The other version is:
$$H(X,Y) = H(X) + H(Y|X)$$
Further, the conditional entropy is defined as:
$$H(Y|X) = \sum_{x ∈ X} p(x)H(Y|X=x)$$
This seemed fine at first, but when I try to apply these methods to the same problem I get different results. Example:
Suppose a fair die is thrown. Let X denote the number facing upwards after a throw. Further let Y denote if X is even or odd. Calculate H(XY).
Now unless I'm completely off, $p(x,y)$ would in this case would be $\frac 1 6$ because the probability of getting odd or even depends on the number that is facing upwards. Therefore when I try the fist method I get:
$$H(XY) =-(\frac 1 6 log\frac 1 6 + \frac 1 6 log\frac 1 6 + \frac 1 6 log\frac 1 6 + \frac 1 6 log\frac 1 6 + \frac 1 6 log\frac 1 6 + \frac 1 6 log\frac 1 6) = log6$$
Now suppose I want to try to verify this using the second formula. Incidentally, $H(X)$ is exactly equal to $H(XY)$ and $H(Y|X)$ is:
$$H(Y|X) = \\-(\frac 1 6 * ( -\frac 1 2log\,\frac 1 2 -\frac 1 2log\frac 1 2) +\\ \frac 1 6 * ( -\frac 1 2log\,\frac 1 2 -\frac 1 2log\frac 1 2)+\\\frac 1 6 * ( -\frac 1 2log\,\frac 1 2 -\frac 1 2log\frac 1 2)+\\\frac 1 6 * ( -\frac 1 2log\,\frac 1 2 -\frac 1 2log\frac 1 2)+\\\frac 1 6 * ( -\frac 1 2log\,\frac 1 2 -\frac 1 2log\frac 1 2)+\\\frac 1 6 * ( -\frac 1 2log\,\frac 1 2 -\frac 1 2log\frac 1 2)) = 1$$
Which means that $H(XY) = log6 + 1$. Is this even possible? Am I doing something wrong?

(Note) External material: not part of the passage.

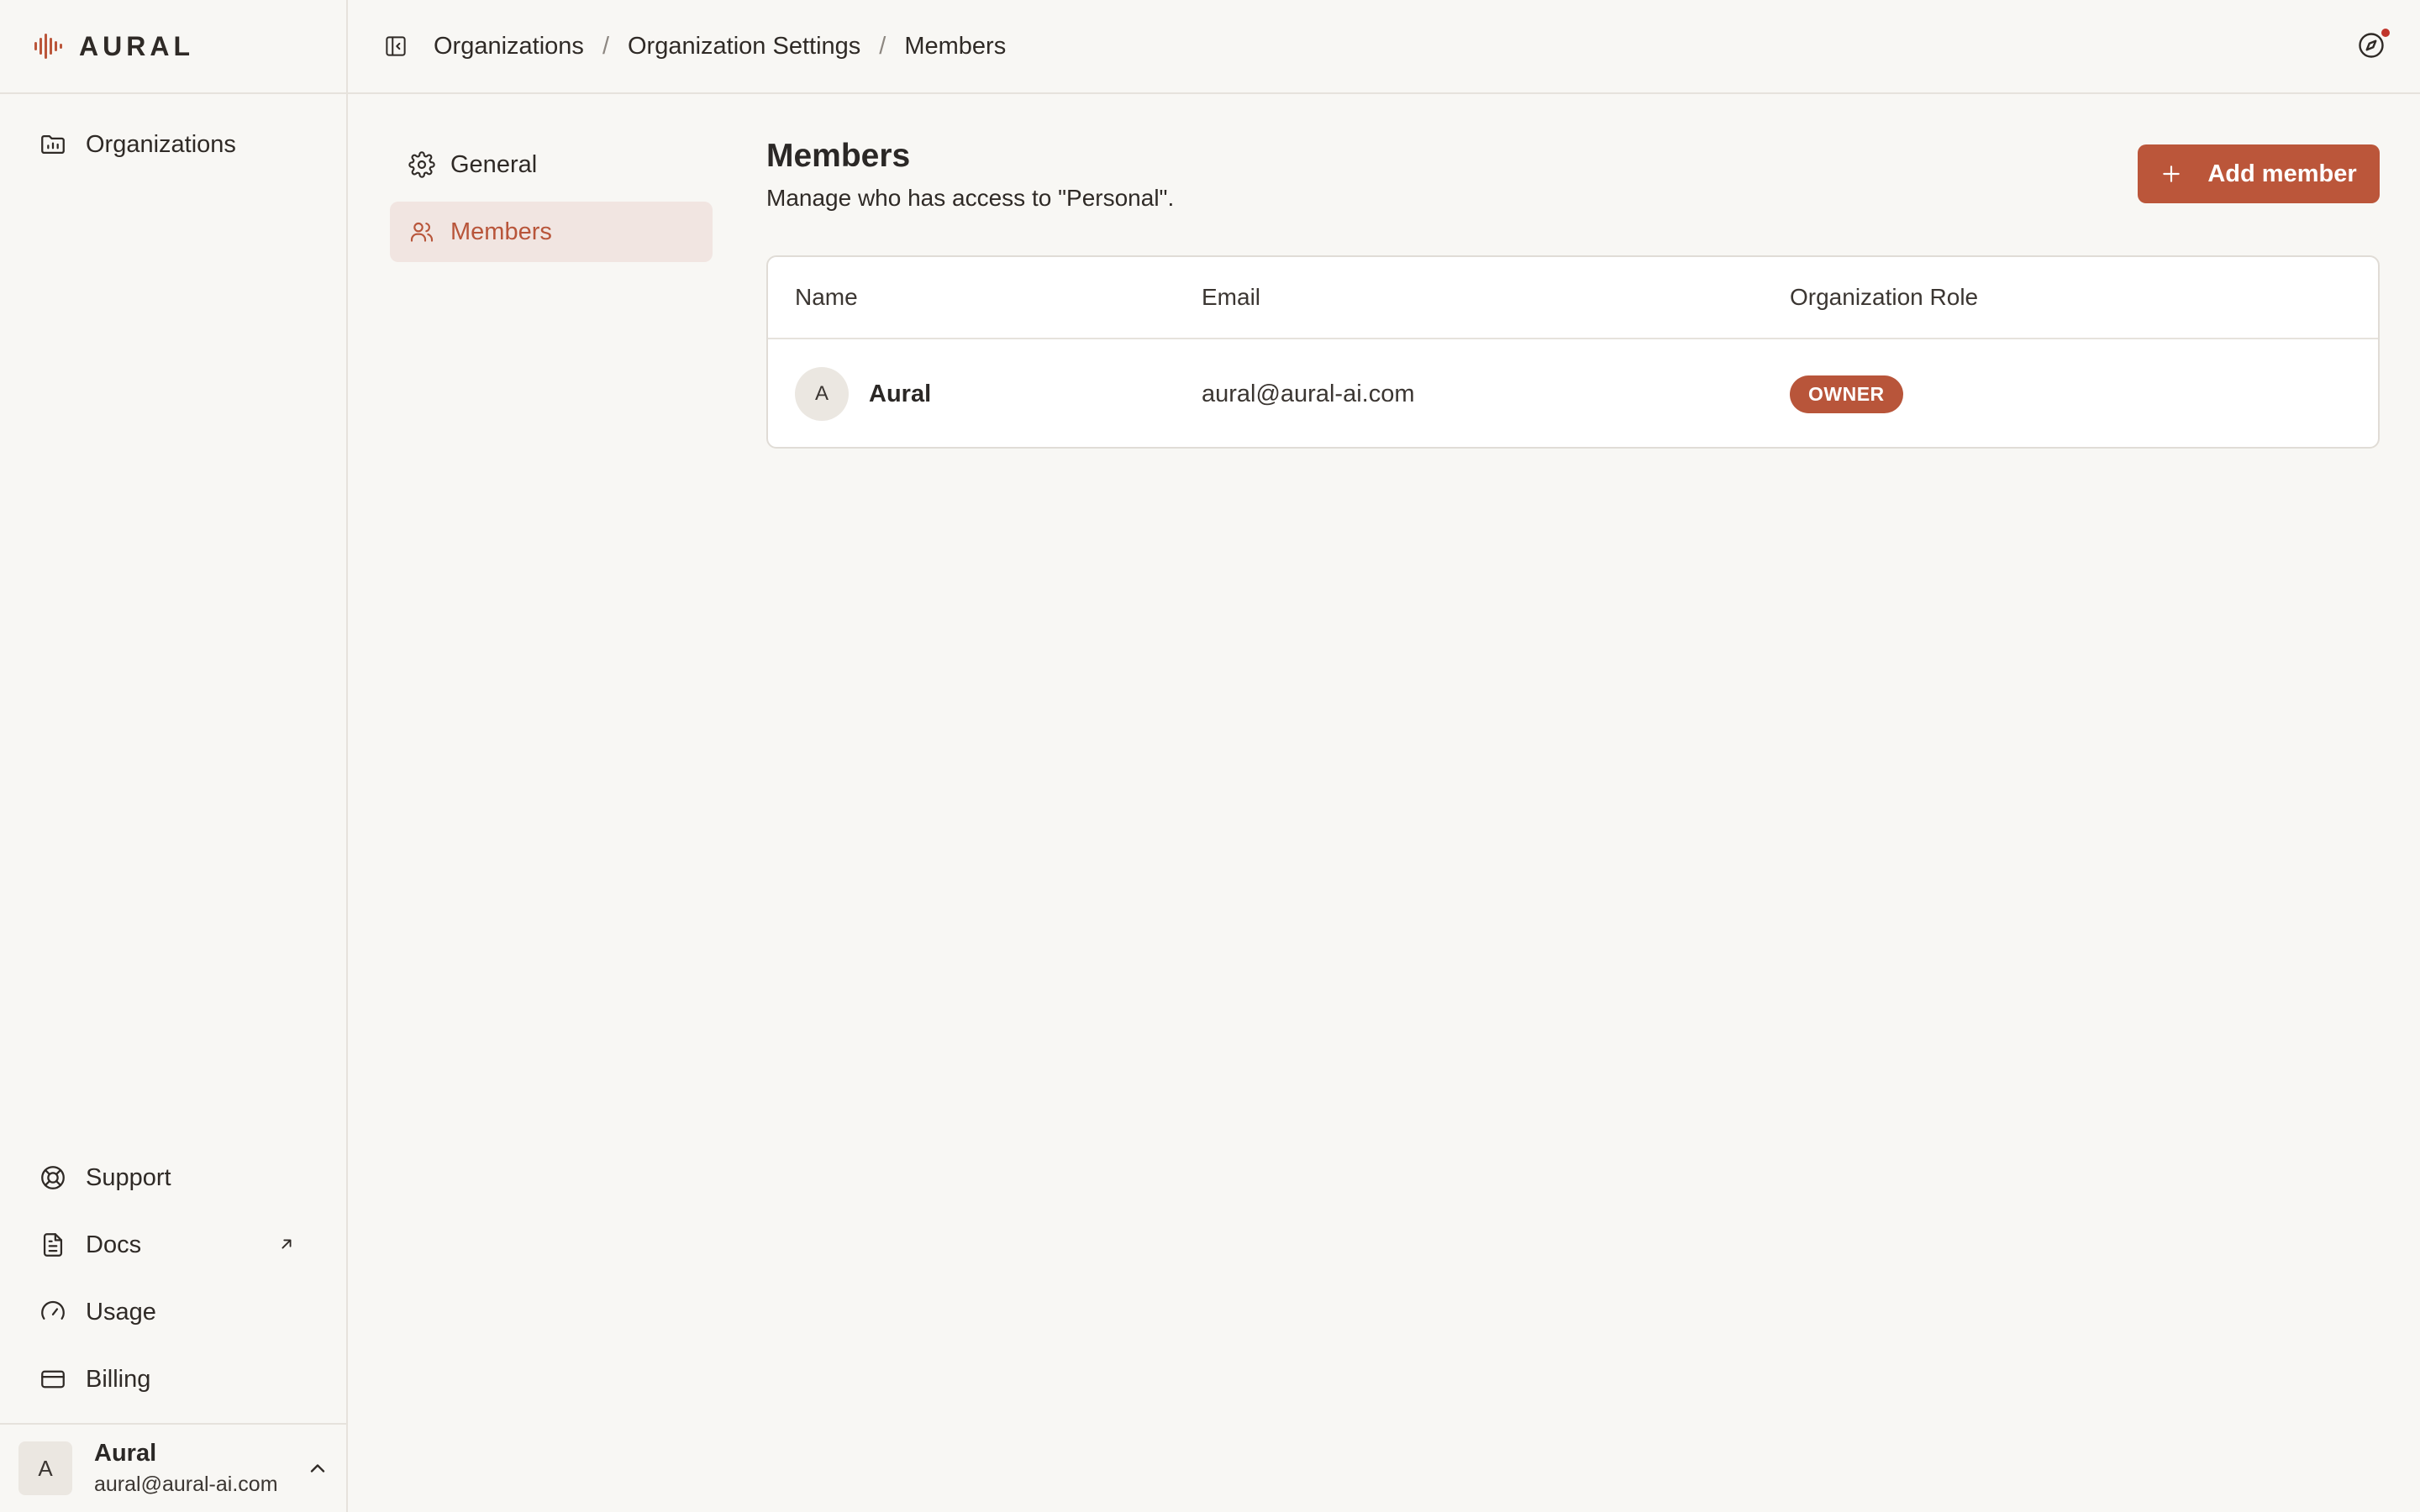 The image size is (2420, 1512). What do you see at coordinates (422, 164) in the screenshot?
I see `gear-icon` at bounding box center [422, 164].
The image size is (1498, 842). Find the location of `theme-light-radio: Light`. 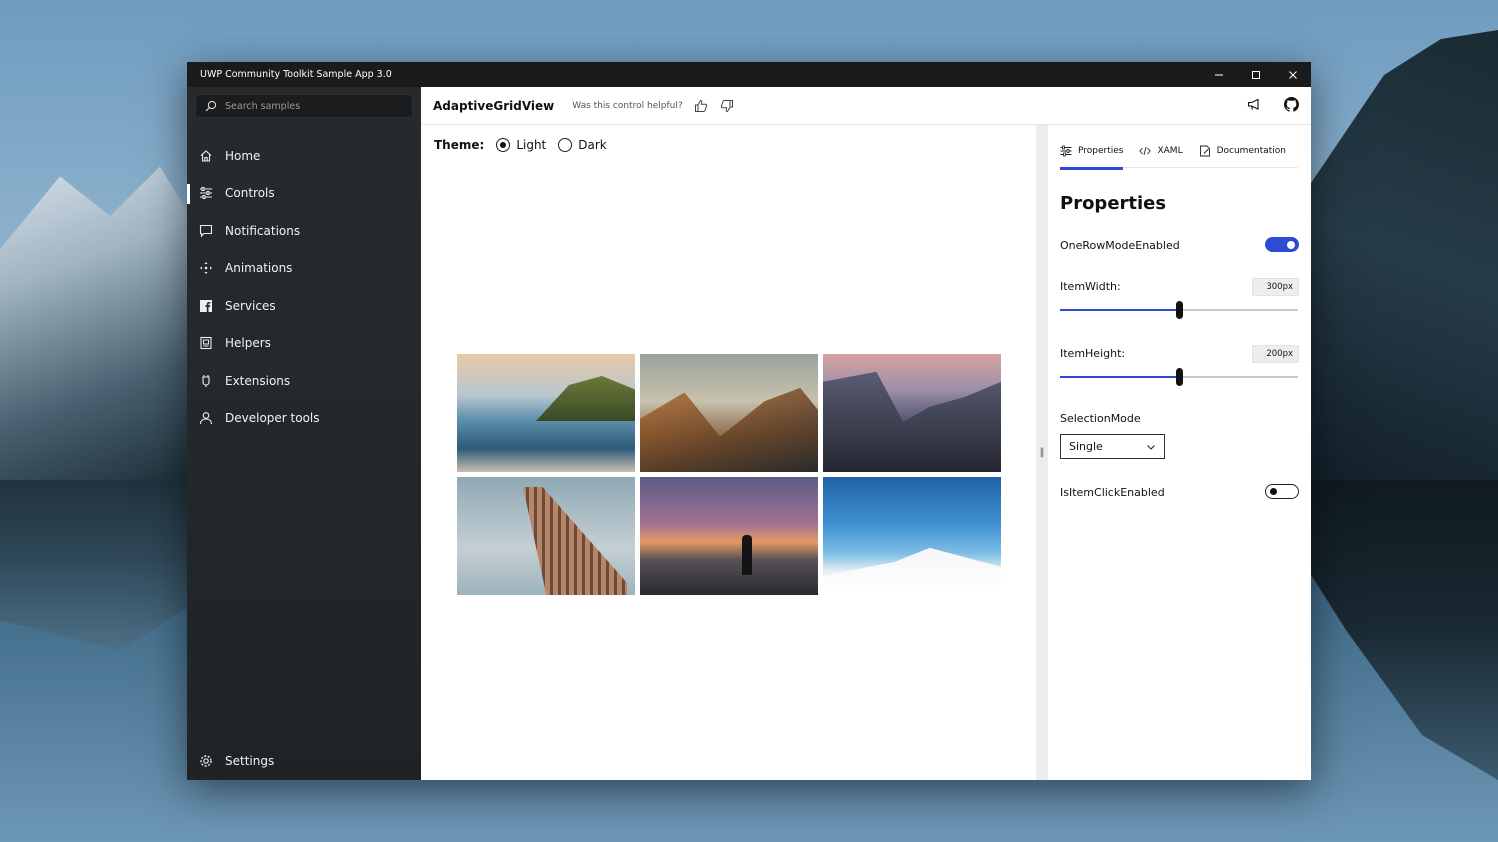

Any help or insight is very much appreciated.
For any fixed $x$, the value of $H(Y \mid X = x)$ should equal 0; this is what formalizes your intuition that there is no further information in $Y$ once $X$ is known, since $Y$ is fully determined by $X$. In other words, $H(X, Y) = H(X)$ (the information in both $X, Y$ is the same as the information in $X$).
The problem in your calculation is that you compute $H(Y \mid X = x)$ as if you are computing $H(Y)$; in fact, $H(Y \mid X = x) = -1\log(1) - 0\log(0) = 0$ (with the standard convention that $0\log(0)$ is defined and equals 0).